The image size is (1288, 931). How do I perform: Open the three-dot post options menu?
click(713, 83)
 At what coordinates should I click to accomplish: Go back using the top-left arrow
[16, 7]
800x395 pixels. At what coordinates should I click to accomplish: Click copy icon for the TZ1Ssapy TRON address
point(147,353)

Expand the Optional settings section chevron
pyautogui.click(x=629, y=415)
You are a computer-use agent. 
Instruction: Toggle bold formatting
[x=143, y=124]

::::

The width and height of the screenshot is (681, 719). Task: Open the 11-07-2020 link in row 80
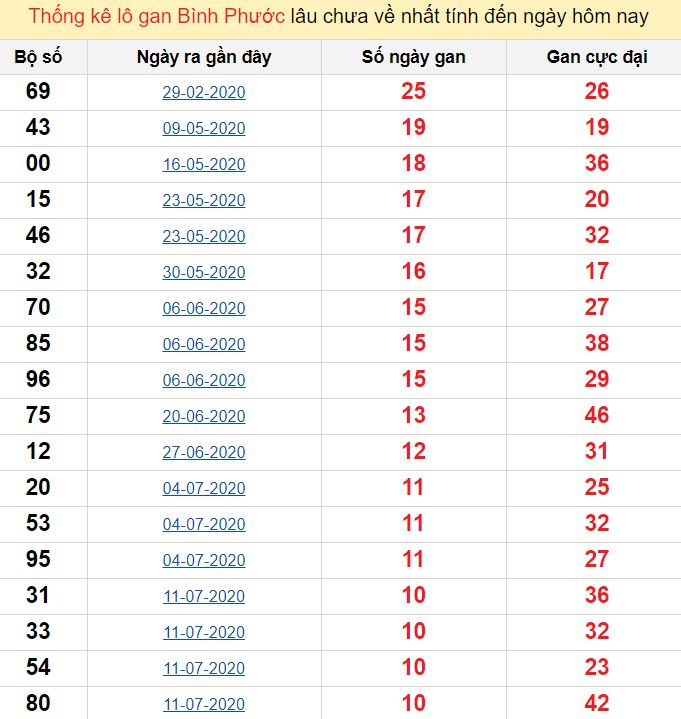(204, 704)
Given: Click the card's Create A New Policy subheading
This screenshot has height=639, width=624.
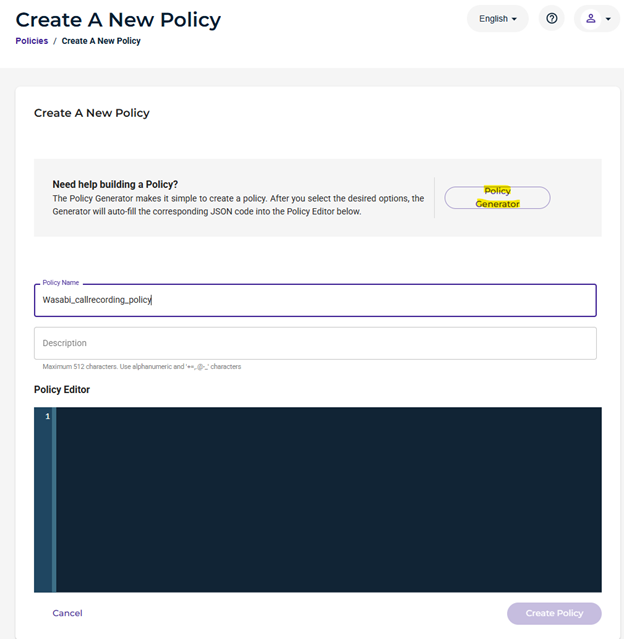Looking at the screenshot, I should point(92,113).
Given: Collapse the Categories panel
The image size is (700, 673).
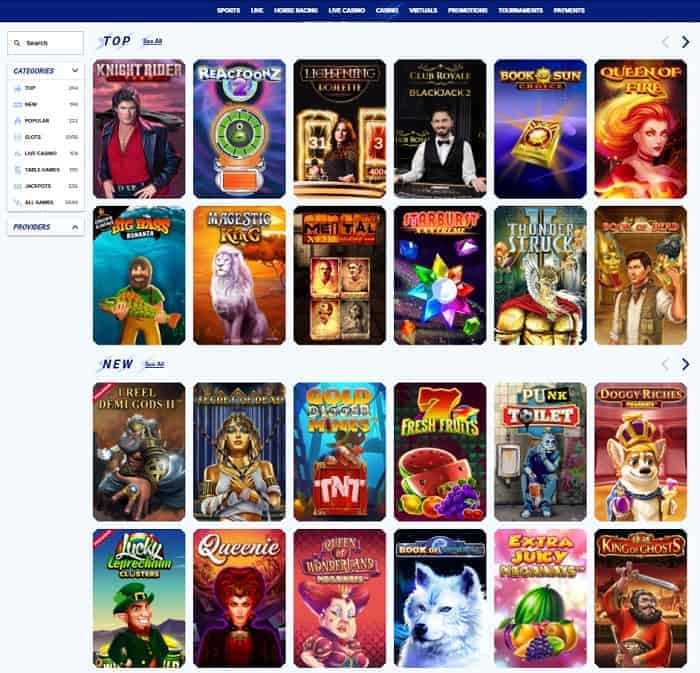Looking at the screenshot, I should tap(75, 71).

::::

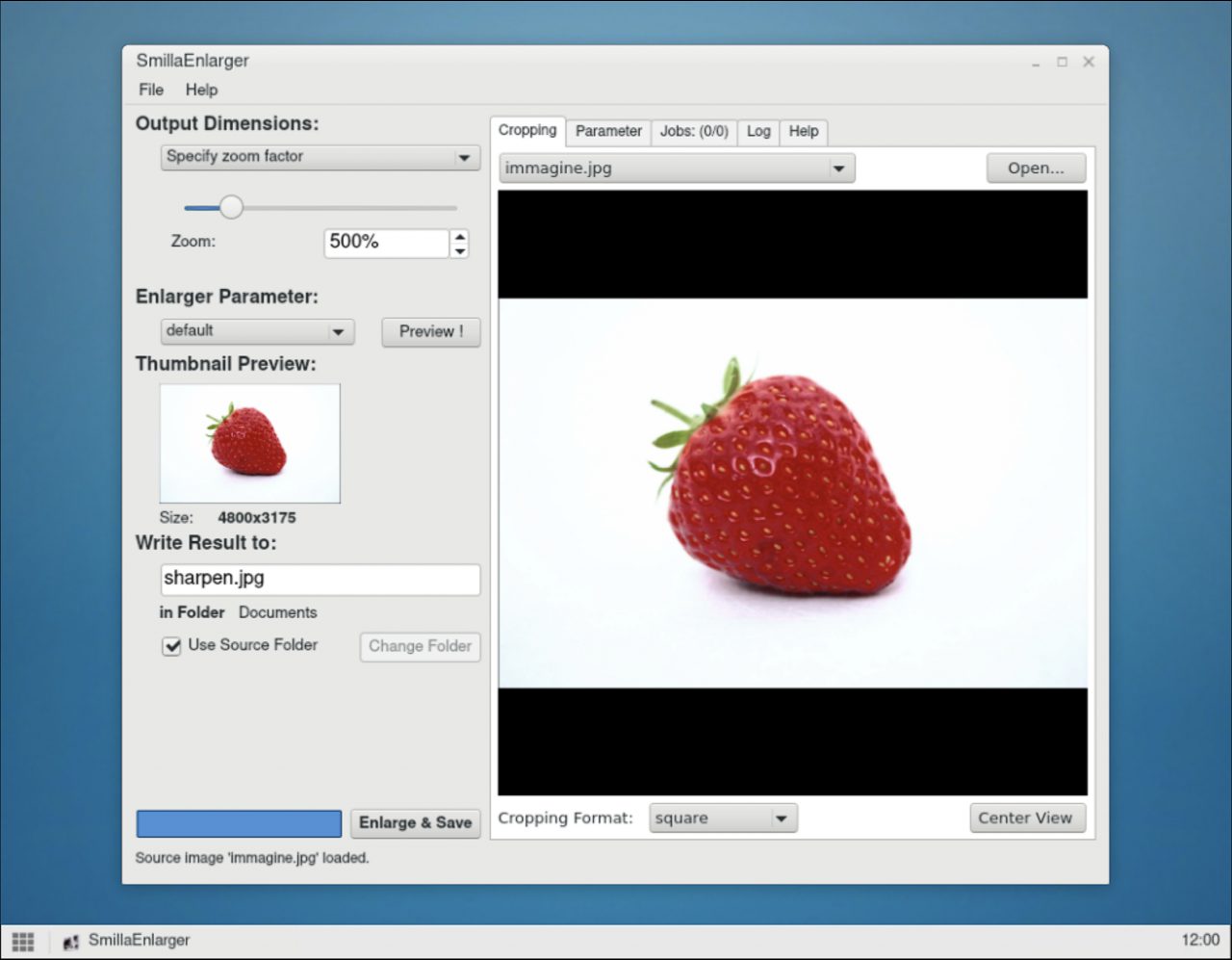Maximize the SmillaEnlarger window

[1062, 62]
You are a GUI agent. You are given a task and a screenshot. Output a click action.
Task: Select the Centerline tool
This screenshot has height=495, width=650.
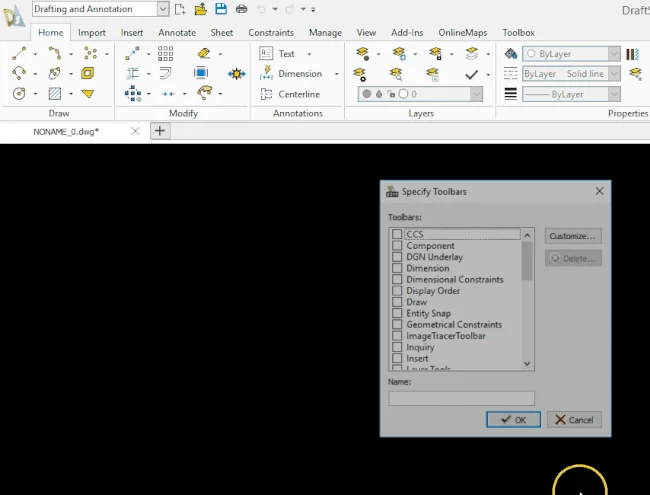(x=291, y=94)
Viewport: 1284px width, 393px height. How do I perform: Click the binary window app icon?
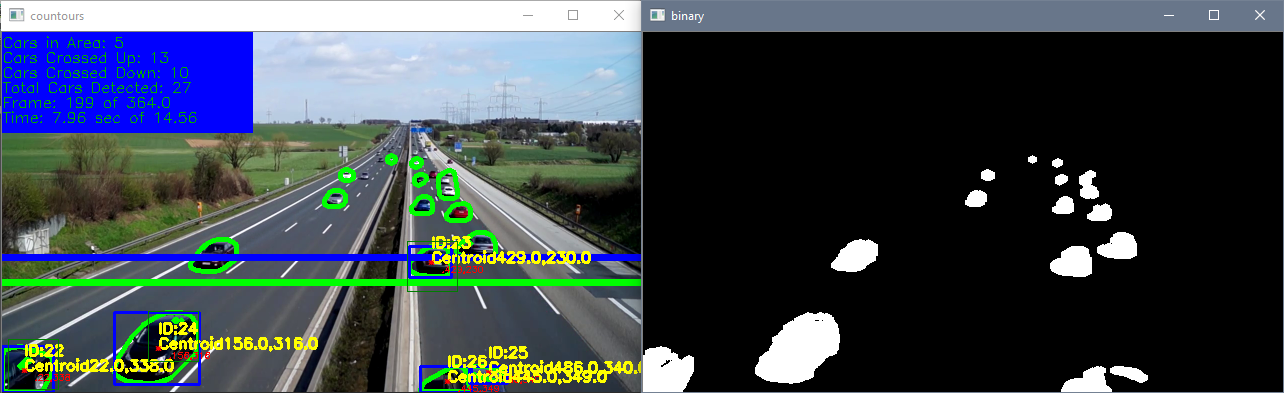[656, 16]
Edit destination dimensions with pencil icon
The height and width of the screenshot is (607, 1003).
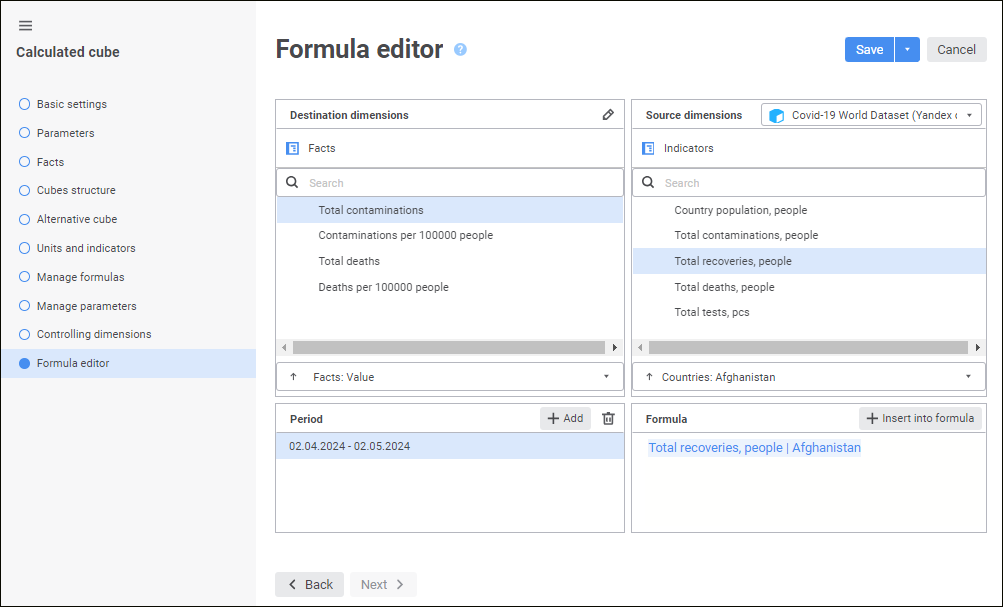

::::

Please repeat the lines of the material above exactly, starting with the line that contains "Viewport: 1284px width, 393px" and ending with the line that contains "The height and". Leave the pictures out.

Viewport: 1284px width, 393px height. How do I perform: Click the binary window app icon?
[656, 16]
Edit destination dimensions with pencil icon
The height and width of the screenshot is (607, 1003).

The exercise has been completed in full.